Twelve hours later I’m in Lima, staying at the Flying Dog Hostel in a nice area called Miraflores. It’s pretty touristy and there's park in the middle of town loaded with dozens of oddly healthy looking stray cats, but the food is good, the beer is great and, unlike Central America, they actually know how to make a decent coffee. Stoked.  Once I'm setted in there I have a go at taking my stitches in my leg out myself.. it’s a little tricky seeing what’s going on behind my knee and I screw it up and can’t get one of them out. A quick visit to the doc’s the next day sorts me out.

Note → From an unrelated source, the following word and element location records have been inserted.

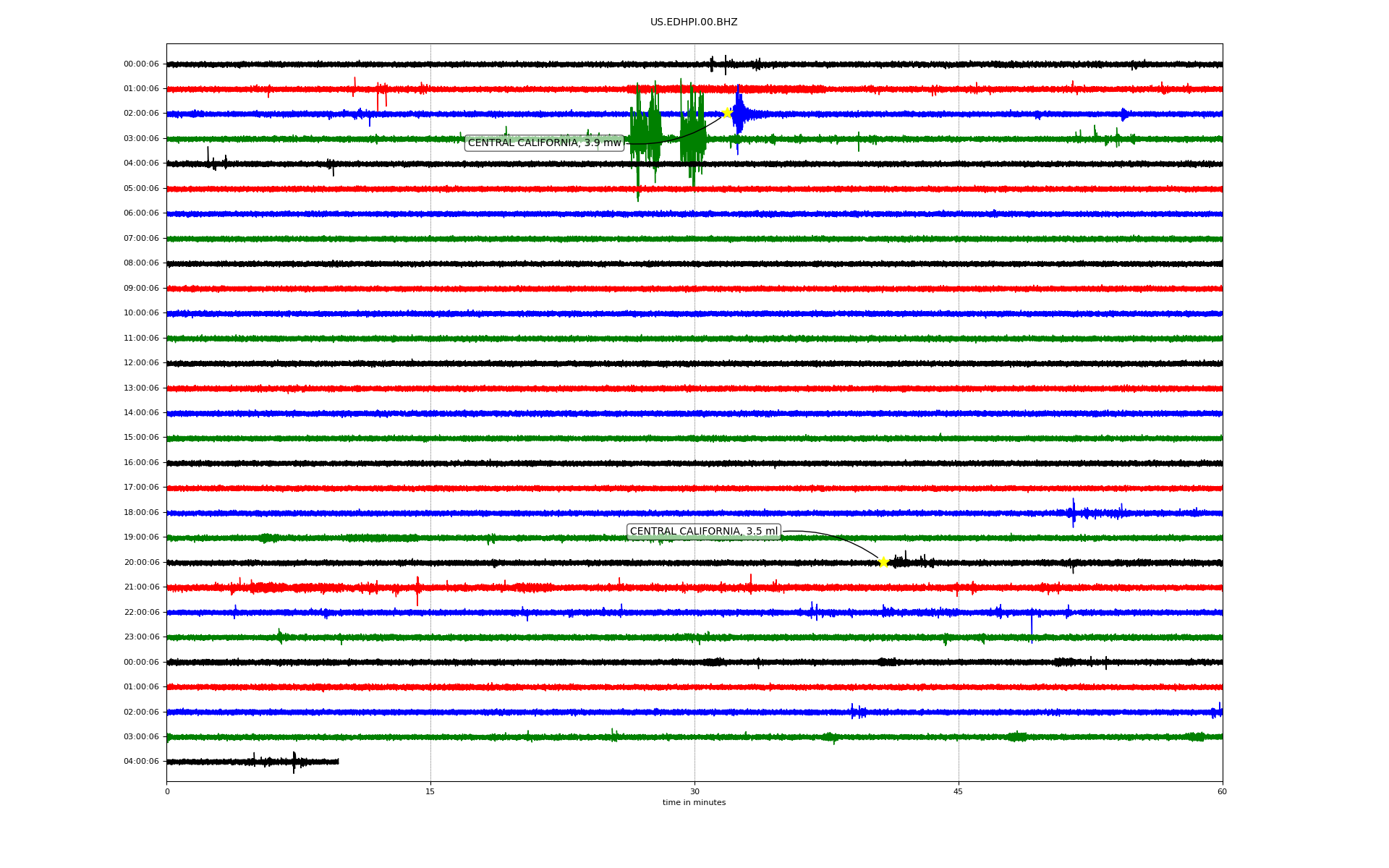Click the US.EDHPI.00.BHZ plot title
This screenshot has height=868, width=1389.
pyautogui.click(x=694, y=22)
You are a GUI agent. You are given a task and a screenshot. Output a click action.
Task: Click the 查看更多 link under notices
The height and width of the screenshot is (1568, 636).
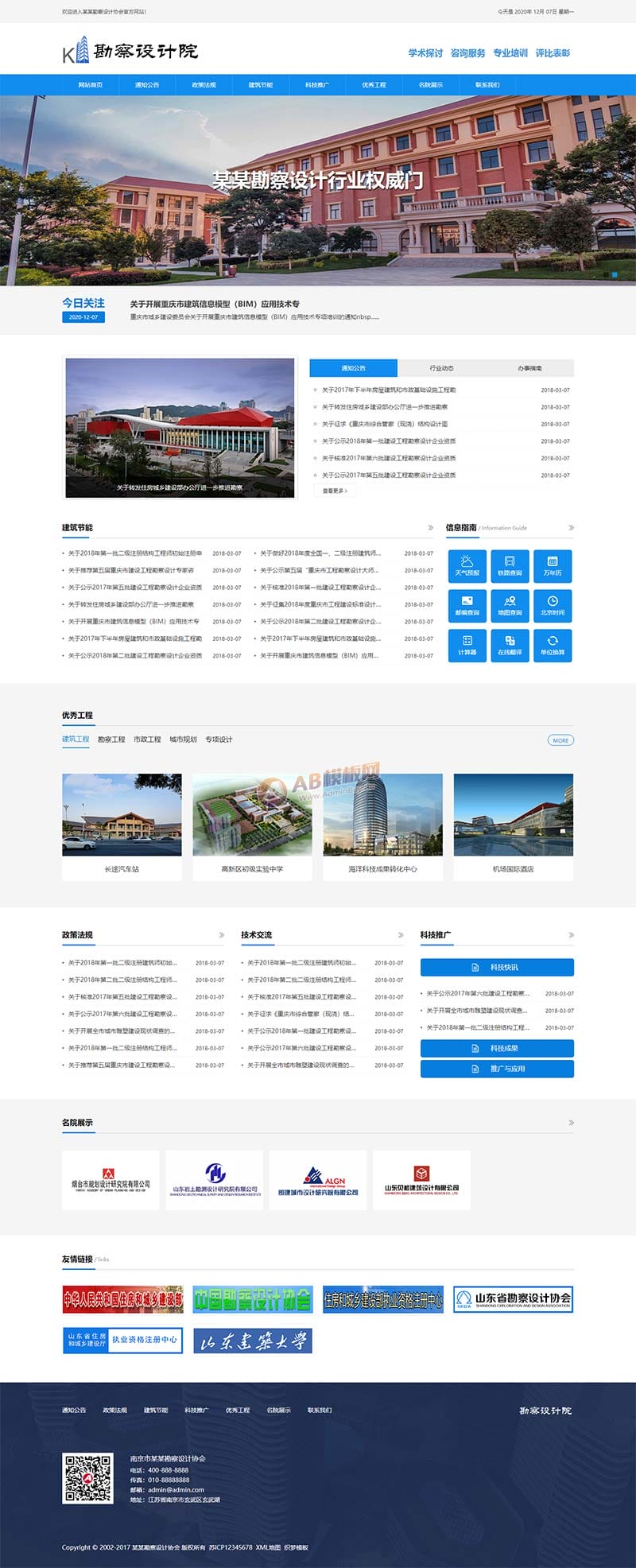coord(335,491)
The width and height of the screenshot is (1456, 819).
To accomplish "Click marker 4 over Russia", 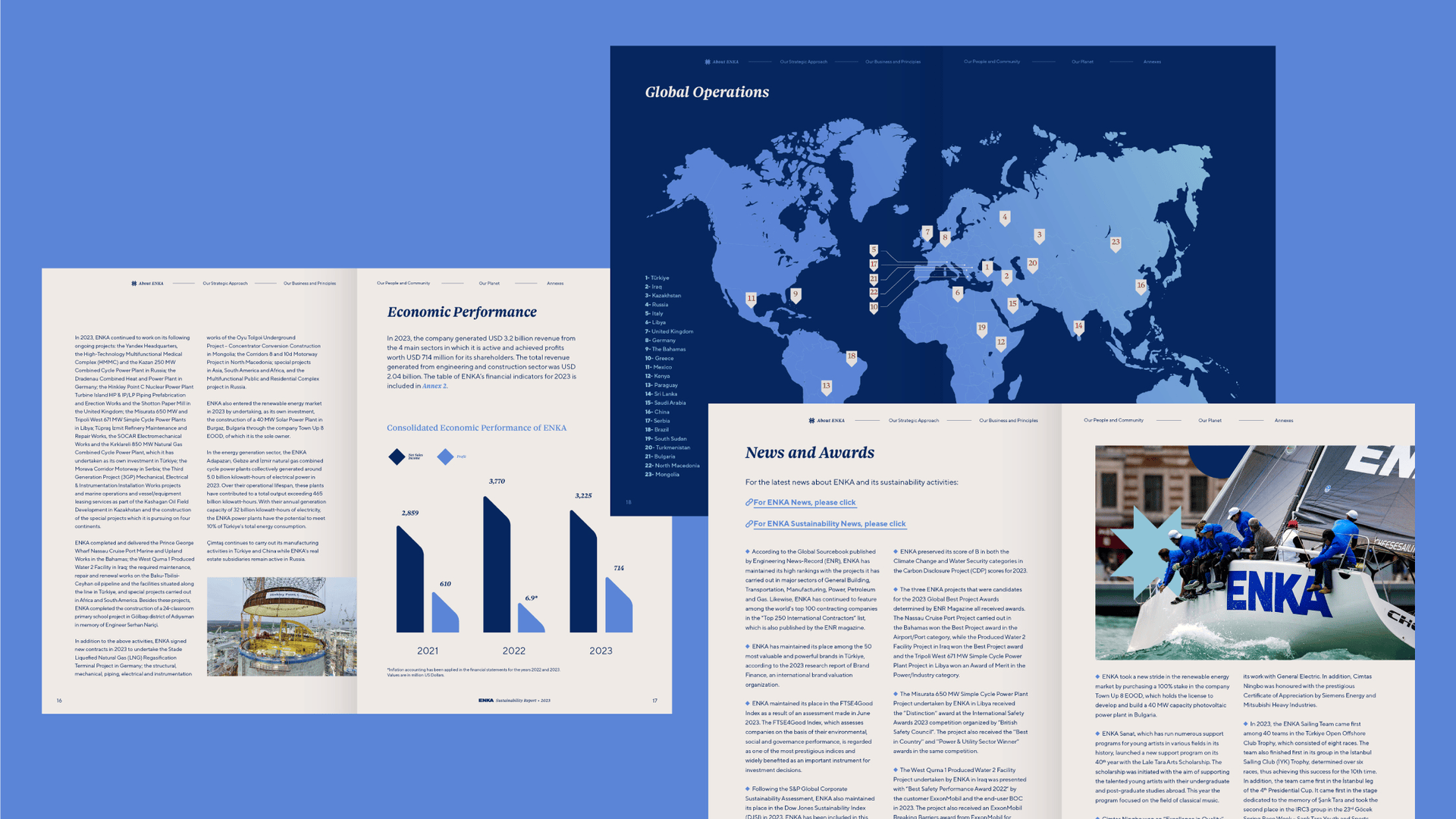I will coord(1005,218).
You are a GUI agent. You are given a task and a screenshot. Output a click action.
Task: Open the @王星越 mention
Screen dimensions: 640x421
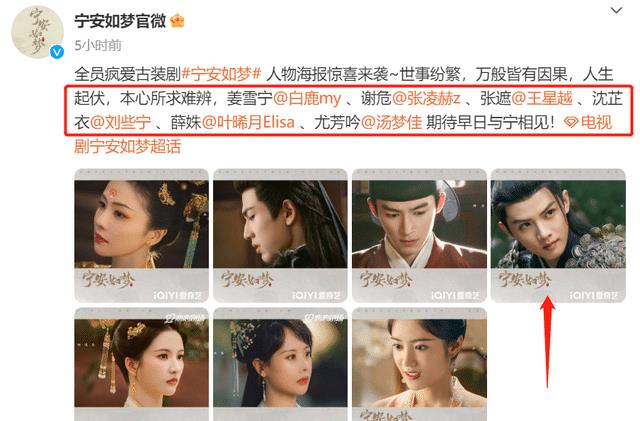[542, 98]
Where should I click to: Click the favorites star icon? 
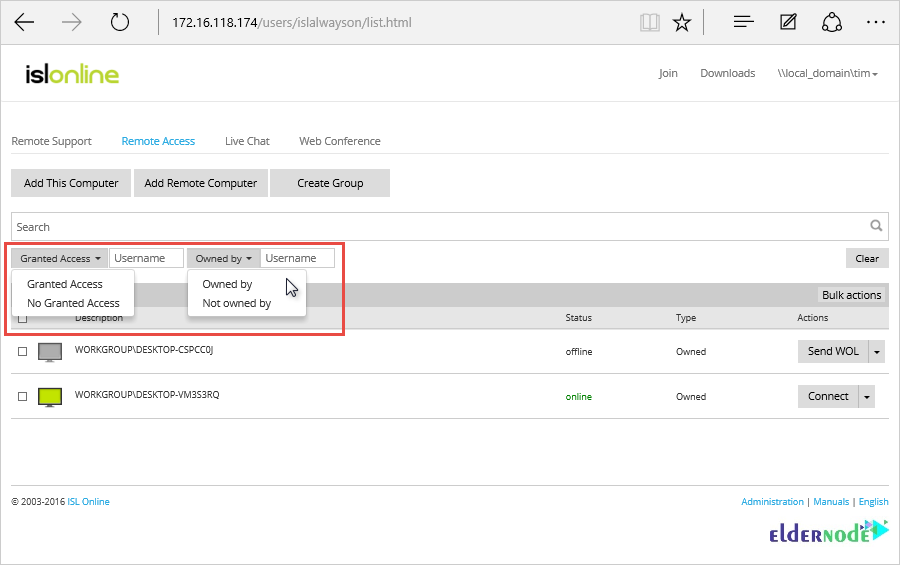(682, 22)
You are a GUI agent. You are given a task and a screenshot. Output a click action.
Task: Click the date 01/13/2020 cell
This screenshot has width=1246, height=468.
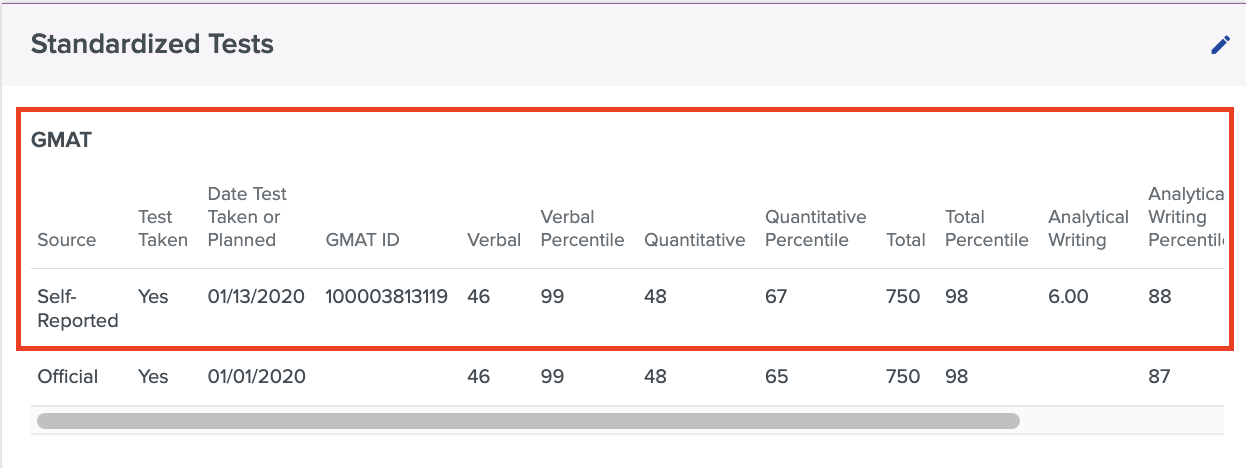(256, 297)
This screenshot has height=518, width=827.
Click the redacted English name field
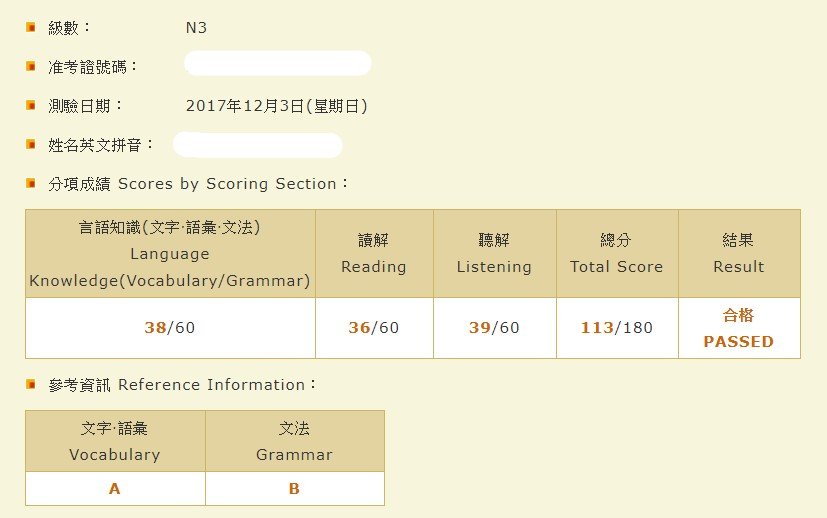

I also find out that Hec and the boys ran into a bit of trouble with their car at the Costa Rican/Nicaraguan border when trying to leave Costa. The bastards wanted them to pay $2k duty on their wagon.. the thing only cost them $3k so they had to make the tough call to ditch it at the border. Ahh the joys of travelling in corrupt countries...

I catch the overnight luxury bus (9hrs) from Lima to a town called Trujillo, then it’s a short cab ride to another bus terminal for another 2 hour bus ride to the town of Puerto Malabrigo, home to a legendary break called Chicama. It’s one of (if not the) longest waves in the world - one I’ve dreamed about surfing for years.  And it’s parrrrmping!!

The wave isn’t linking up all the way but with four or five waves I cover the full 2.2km from the tip of the point to the pier at the end of town. The walk back up to the point takes me a good 25 mins. It’s ridiculously long! Three hours of this and my calves are cramping up big time. I’m spent. Epic times!